PROVIDED RECORDS Block Start

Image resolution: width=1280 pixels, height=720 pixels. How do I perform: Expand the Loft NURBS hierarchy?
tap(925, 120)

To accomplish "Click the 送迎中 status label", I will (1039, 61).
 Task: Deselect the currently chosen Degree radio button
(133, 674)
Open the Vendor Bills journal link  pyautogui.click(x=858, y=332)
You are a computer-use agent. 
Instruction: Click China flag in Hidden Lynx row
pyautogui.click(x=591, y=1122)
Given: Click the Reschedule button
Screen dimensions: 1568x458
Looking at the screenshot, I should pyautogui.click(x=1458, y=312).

PROVIDED RECORDS Block End

BRIEF:
Copy out all of the records verbatim.

WRITTEN ANSWER:
Image resolution: width=1280 pixels, height=720 pixels. How do I perform: Expand the Loft NURBS hierarchy?
tap(925, 120)

To accomplish "Click the 送迎中 status label", I will (1039, 61).
 Task: Deselect the currently chosen Degree radio button
(133, 674)
Open the Vendor Bills journal link  pyautogui.click(x=858, y=332)
You are a computer-use agent. 
Instruction: Click China flag in Hidden Lynx row
pyautogui.click(x=591, y=1122)
Given: Click the Reschedule button
Screen dimensions: 1568x458
Looking at the screenshot, I should pyautogui.click(x=1458, y=312).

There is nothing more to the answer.